### WORK TASK
Each line below is to be set down again exactly.

[Stored data]
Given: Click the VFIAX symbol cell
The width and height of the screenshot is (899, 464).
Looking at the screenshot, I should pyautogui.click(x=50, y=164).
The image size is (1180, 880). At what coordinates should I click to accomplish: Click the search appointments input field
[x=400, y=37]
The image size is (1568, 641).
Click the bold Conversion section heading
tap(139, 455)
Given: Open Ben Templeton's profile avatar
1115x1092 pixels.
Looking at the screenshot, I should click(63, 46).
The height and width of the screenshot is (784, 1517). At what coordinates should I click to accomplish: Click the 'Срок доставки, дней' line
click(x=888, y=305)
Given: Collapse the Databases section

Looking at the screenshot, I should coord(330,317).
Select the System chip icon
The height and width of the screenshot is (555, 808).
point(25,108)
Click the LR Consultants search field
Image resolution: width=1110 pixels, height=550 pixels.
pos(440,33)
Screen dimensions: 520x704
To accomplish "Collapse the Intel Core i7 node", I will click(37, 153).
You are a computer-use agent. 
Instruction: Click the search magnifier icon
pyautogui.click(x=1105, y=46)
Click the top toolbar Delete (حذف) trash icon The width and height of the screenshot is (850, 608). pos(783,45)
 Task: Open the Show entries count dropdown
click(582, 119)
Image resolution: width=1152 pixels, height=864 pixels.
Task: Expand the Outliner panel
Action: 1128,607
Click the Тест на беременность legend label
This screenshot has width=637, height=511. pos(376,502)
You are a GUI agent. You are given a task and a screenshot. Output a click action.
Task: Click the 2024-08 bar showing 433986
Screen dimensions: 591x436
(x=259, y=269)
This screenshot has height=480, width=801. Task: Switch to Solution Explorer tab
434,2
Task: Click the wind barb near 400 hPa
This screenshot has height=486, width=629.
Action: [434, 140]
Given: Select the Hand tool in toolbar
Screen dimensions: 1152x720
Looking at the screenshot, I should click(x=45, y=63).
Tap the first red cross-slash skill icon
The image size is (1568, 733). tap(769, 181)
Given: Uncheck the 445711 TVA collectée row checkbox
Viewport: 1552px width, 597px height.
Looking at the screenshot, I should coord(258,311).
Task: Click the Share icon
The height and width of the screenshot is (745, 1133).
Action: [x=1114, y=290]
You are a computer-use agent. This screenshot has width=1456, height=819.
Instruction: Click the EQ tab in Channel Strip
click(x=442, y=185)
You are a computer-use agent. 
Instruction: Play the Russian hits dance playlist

### SOLUTION
Given: Click the VFIAX symbol cell
The width and height of the screenshot is (899, 464).
Looking at the screenshot, I should pyautogui.click(x=50, y=164).
The image size is (1180, 880). At what coordinates should I click to accomplish: Click the search appointments input field
[x=400, y=37]
The image size is (1568, 641).
Click the bold Conversion section heading
tap(139, 455)
Given: Open Ben Templeton's profile avatar
1115x1092 pixels.
Looking at the screenshot, I should click(63, 46).
The height and width of the screenshot is (784, 1517). At what coordinates should I click to accomplish: Click the 'Срок доставки, дней' line
click(x=888, y=305)
Given: Collapse the Databases section

Looking at the screenshot, I should coord(330,317).
Select the System chip icon
The height and width of the screenshot is (555, 808).
point(25,108)
Click the LR Consultants search field
Image resolution: width=1110 pixels, height=550 pixels.
pos(440,33)
Screen dimensions: 520x704
To accomplish "Collapse the Intel Core i7 node", I will click(37, 153).
You are a computer-use agent. 
Instruction: Click the search magnifier icon
pyautogui.click(x=1105, y=46)
Click the top toolbar Delete (حذف) trash icon The width and height of the screenshot is (850, 608). pos(783,45)
 Task: Open the Show entries count dropdown
click(582, 119)
Image resolution: width=1152 pixels, height=864 pixels.
Task: Expand the Outliner panel
Action: 1128,607
Click the Тест на беременность legend label
This screenshot has width=637, height=511. pos(376,502)
You are a GUI agent. You are given a task and a screenshot. Output a click action.
Task: Click the 2024-08 bar showing 433986
Screen dimensions: 591x436
(x=259, y=269)
This screenshot has height=480, width=801. Task: Switch to Solution Explorer tab
434,2
Task: Click the wind barb near 400 hPa
This screenshot has height=486, width=629.
Action: [434, 140]
Given: Select the Hand tool in toolbar
Screen dimensions: 1152x720
Looking at the screenshot, I should click(x=45, y=63).
Tap the first red cross-slash skill icon
The image size is (1568, 733). tap(769, 181)
Given: Uncheck the 445711 TVA collectée row checkbox
Viewport: 1552px width, 597px height.
Looking at the screenshot, I should coord(258,311).
Task: Click the Share icon
The height and width of the screenshot is (745, 1133).
Action: [x=1114, y=290]
You are a computer-use agent. This screenshot has width=1456, height=819.
Instruction: Click the EQ tab in Channel Strip
click(x=442, y=185)
You are a computer-use agent. 
Instruction: Play the Russian hits dance playlist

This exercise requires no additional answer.